(Collected data entries)
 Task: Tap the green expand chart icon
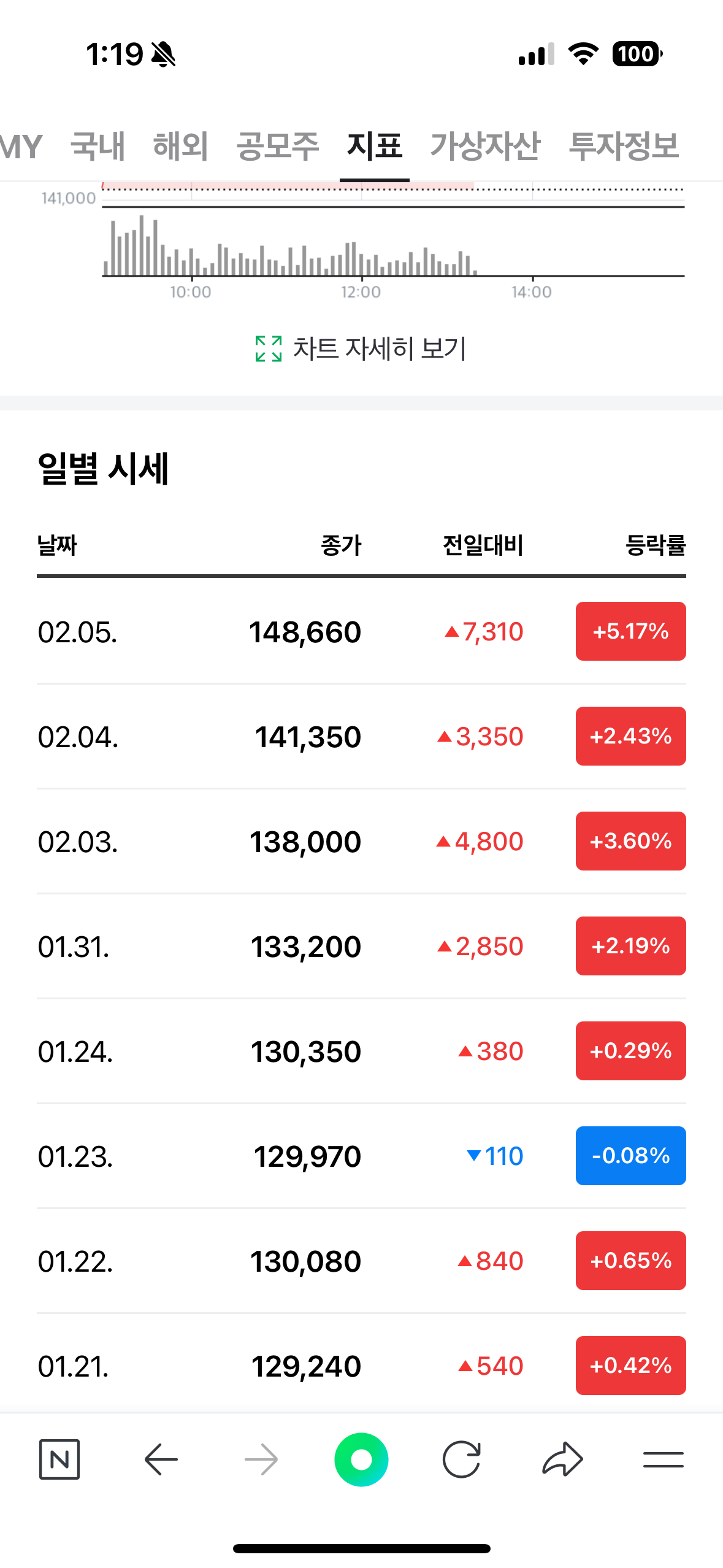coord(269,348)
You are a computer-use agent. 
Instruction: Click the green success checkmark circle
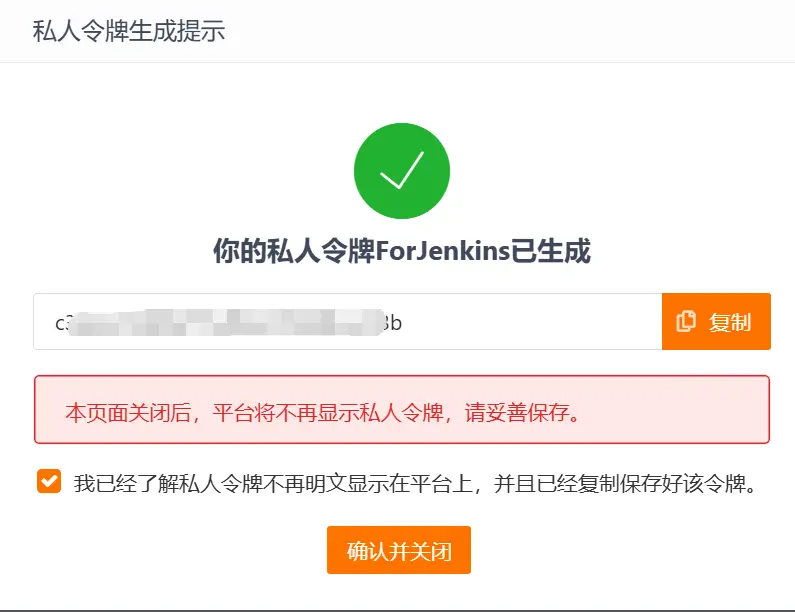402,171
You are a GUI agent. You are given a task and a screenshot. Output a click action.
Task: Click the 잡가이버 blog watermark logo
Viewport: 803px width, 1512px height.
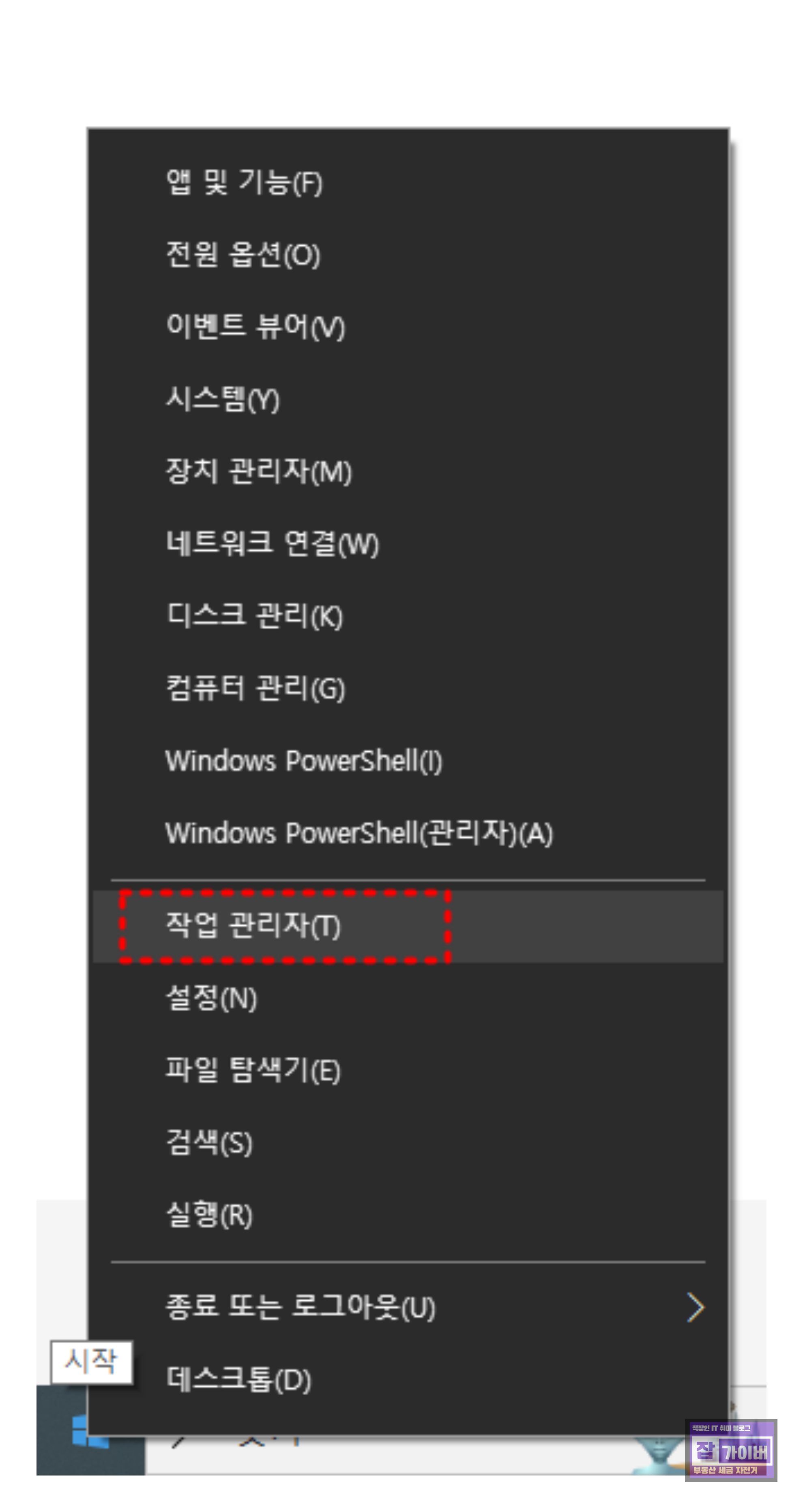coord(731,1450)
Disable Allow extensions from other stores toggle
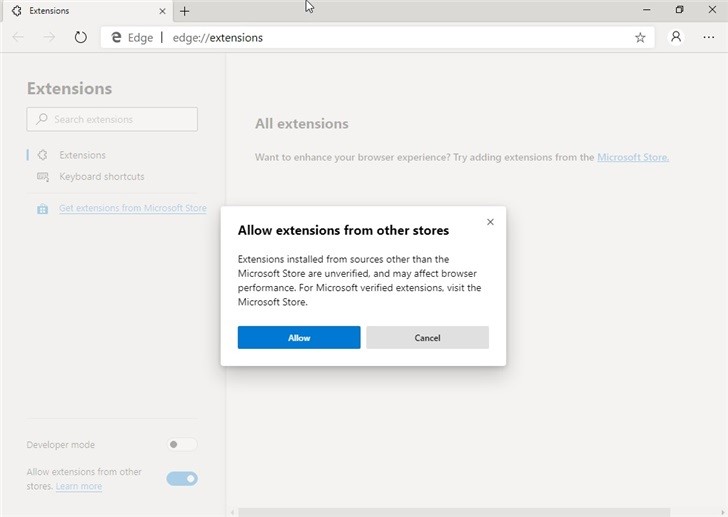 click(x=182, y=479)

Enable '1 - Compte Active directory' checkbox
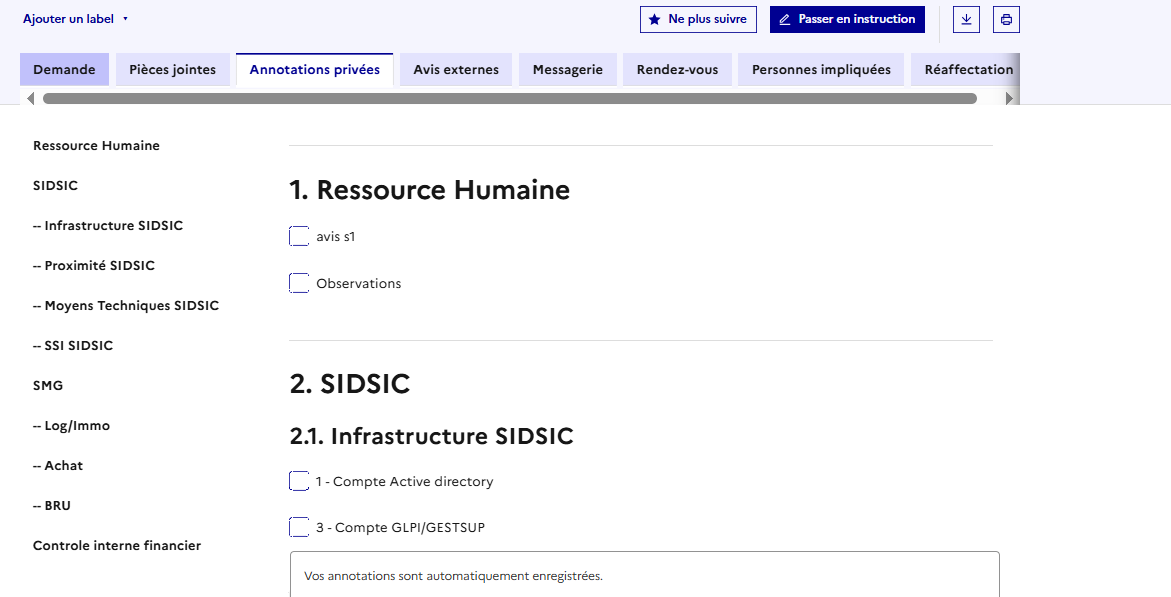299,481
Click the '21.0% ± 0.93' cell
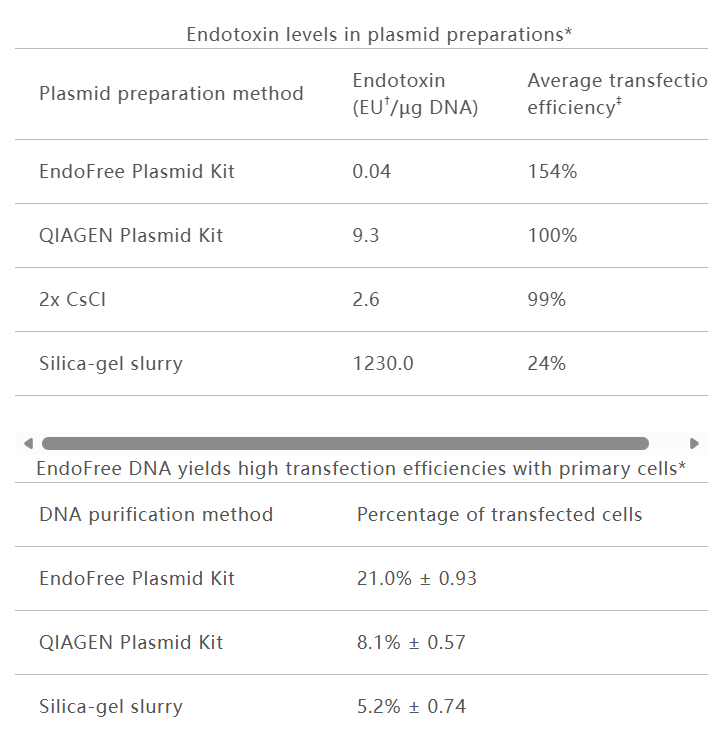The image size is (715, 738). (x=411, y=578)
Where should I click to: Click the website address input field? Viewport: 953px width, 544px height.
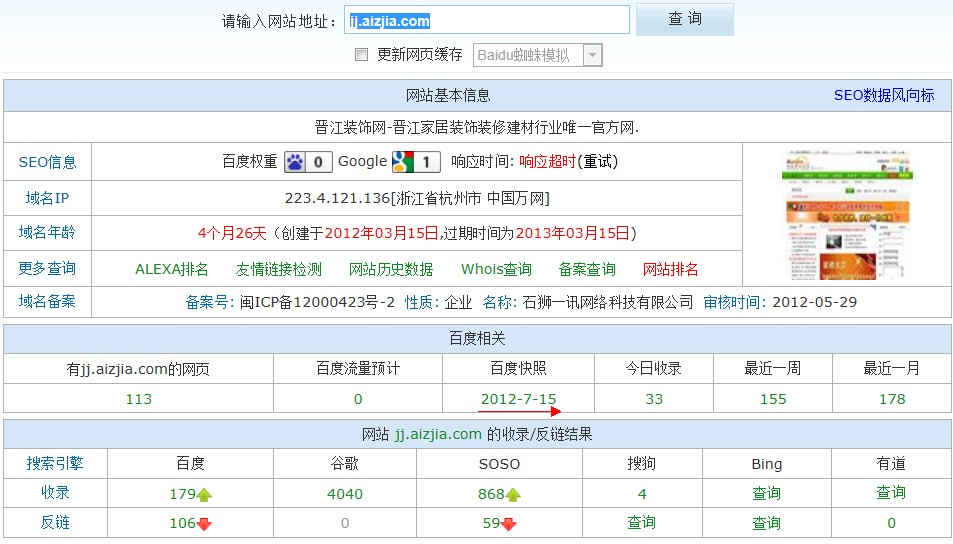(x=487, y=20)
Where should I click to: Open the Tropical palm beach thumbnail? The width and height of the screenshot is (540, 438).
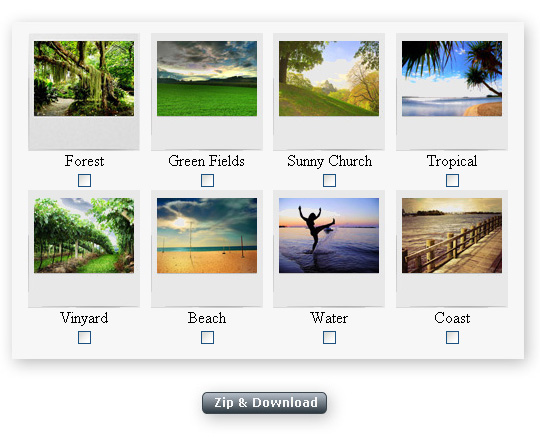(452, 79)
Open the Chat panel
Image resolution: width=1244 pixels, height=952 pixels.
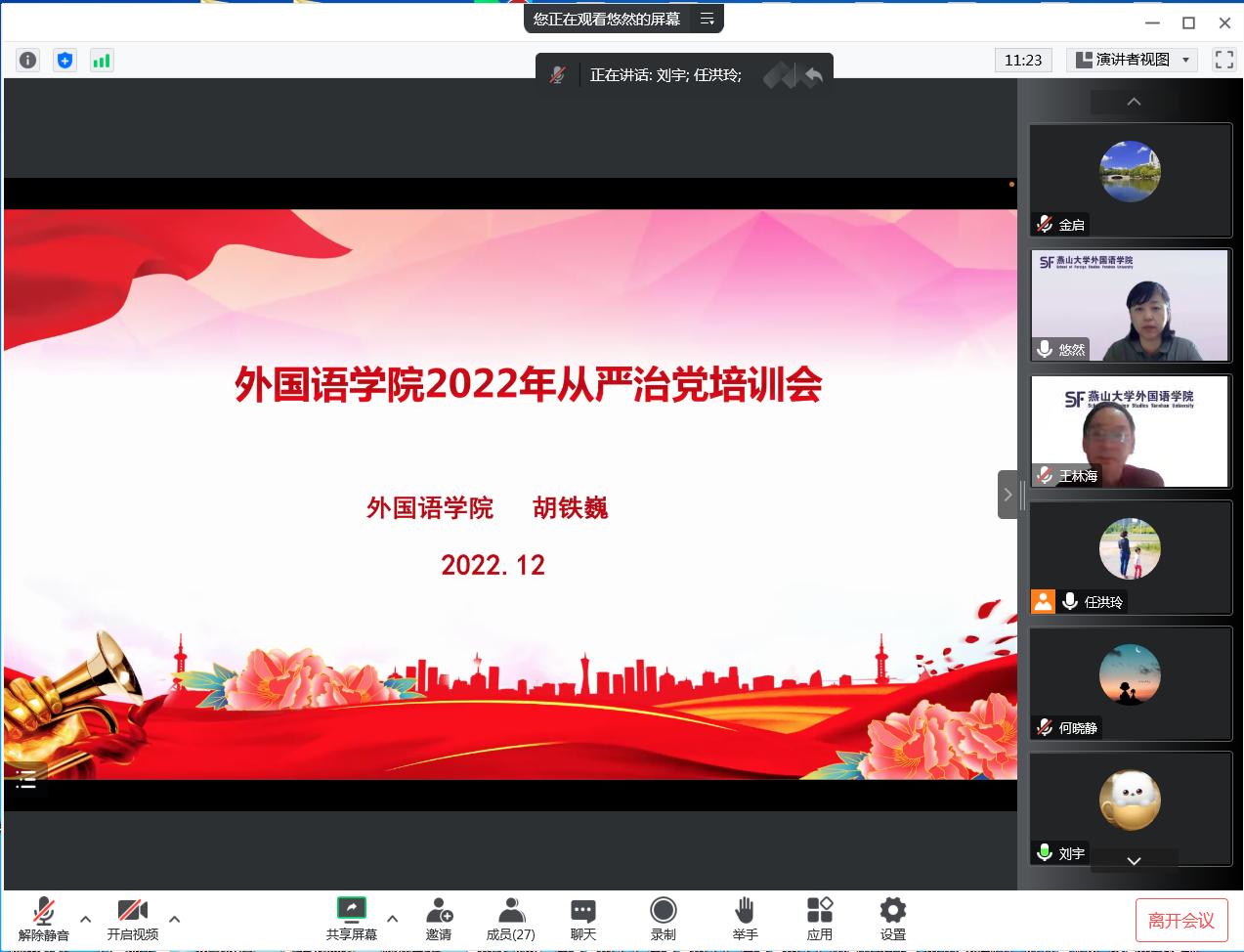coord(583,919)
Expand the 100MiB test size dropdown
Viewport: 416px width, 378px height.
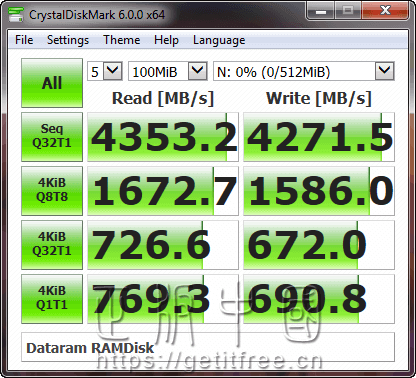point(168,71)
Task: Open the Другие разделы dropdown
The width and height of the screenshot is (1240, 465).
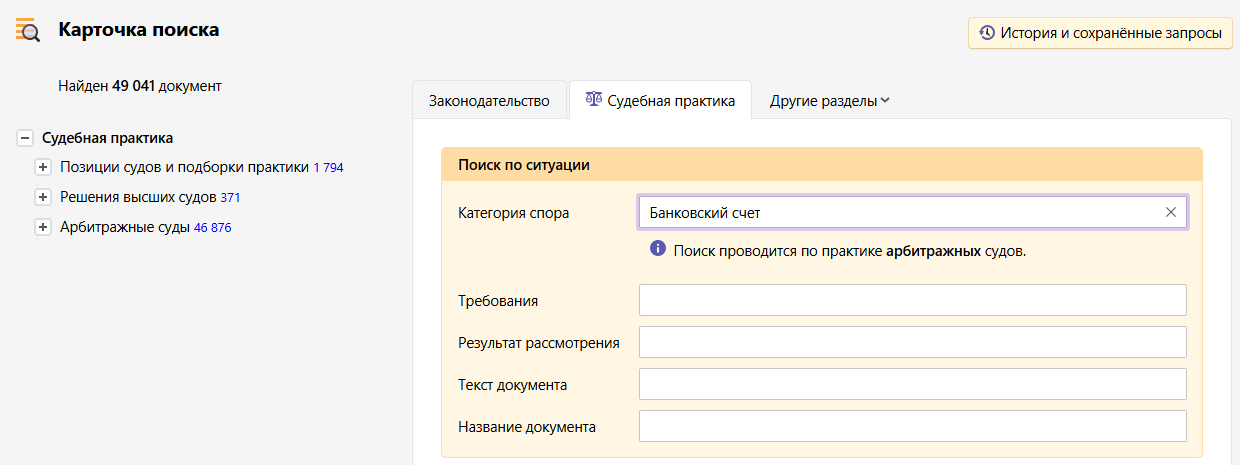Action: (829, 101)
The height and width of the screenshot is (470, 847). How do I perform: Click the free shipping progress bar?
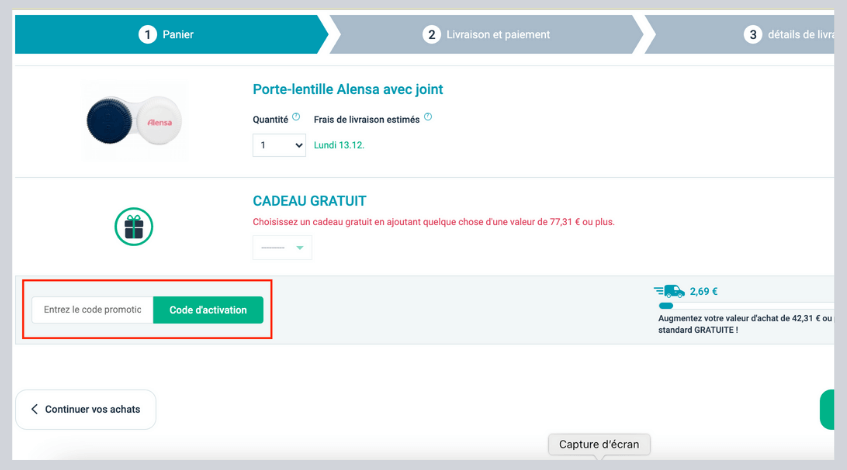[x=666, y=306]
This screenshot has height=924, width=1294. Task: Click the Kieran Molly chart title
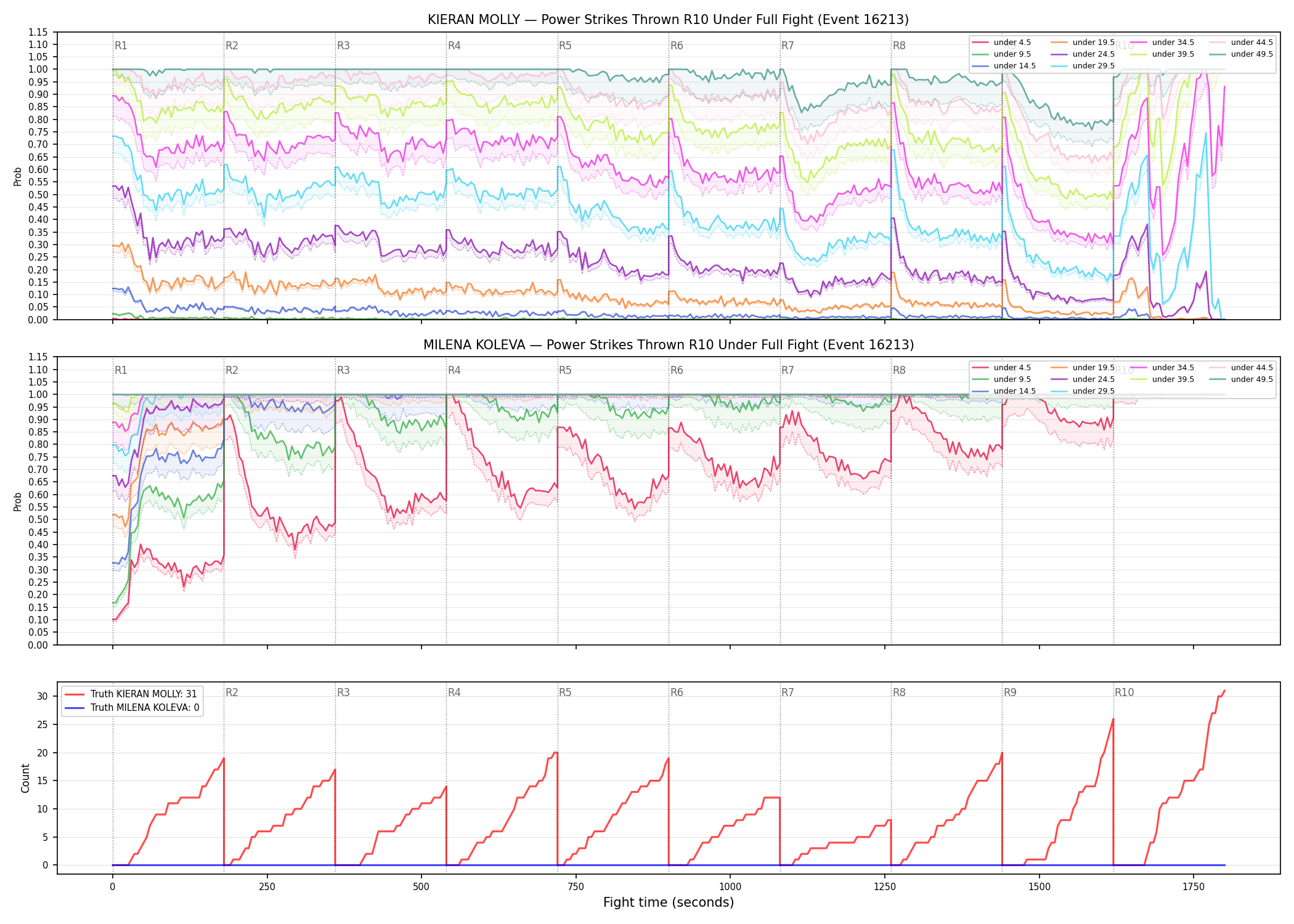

*WHAT YOU WILL DO*
Except for the pictures, set down all of the records exactly as they are.

*OUTPUT FOR THIS TASK*
 Task: Tap the green expand chart icon
coord(269,348)
You are a computer-use agent. 
Instruction: Click the green success checkmark circle
402,171
You are a GUI agent. You are given a task and a screenshot. Output a click action.
Task: Click the 잡가이버 blog watermark logo
Viewport: 803px width, 1512px height.
coord(731,1450)
Disable Allow extensions from other stores toggle
 click(x=182, y=479)

Enable '1 - Compte Active directory' checkbox
299,481
Click the '21.0% ± 0.93' cell
The image size is (715, 738). (x=411, y=578)
Where should I click to: Click the website address input field? Viewport: 953px width, 544px height.
(x=487, y=20)
Where should I click to: Open the Tropical palm beach thumbnail? The width and height of the screenshot is (540, 438).
(452, 79)
Open the Chat panel
Image resolution: width=1244 pixels, height=952 pixels.
coord(583,919)
Expand the 100MiB test size dropdown
Viewport: 416px width, 378px height.
point(168,71)
Task: Open the Другие разделы dropdown
The width and height of the screenshot is (1240, 465).
Action: (829, 101)
The height and width of the screenshot is (470, 847). How do I perform: Click the free shipping progress bar?
[x=666, y=306]
This screenshot has height=924, width=1294. Task: Click the Kieran Molly chart title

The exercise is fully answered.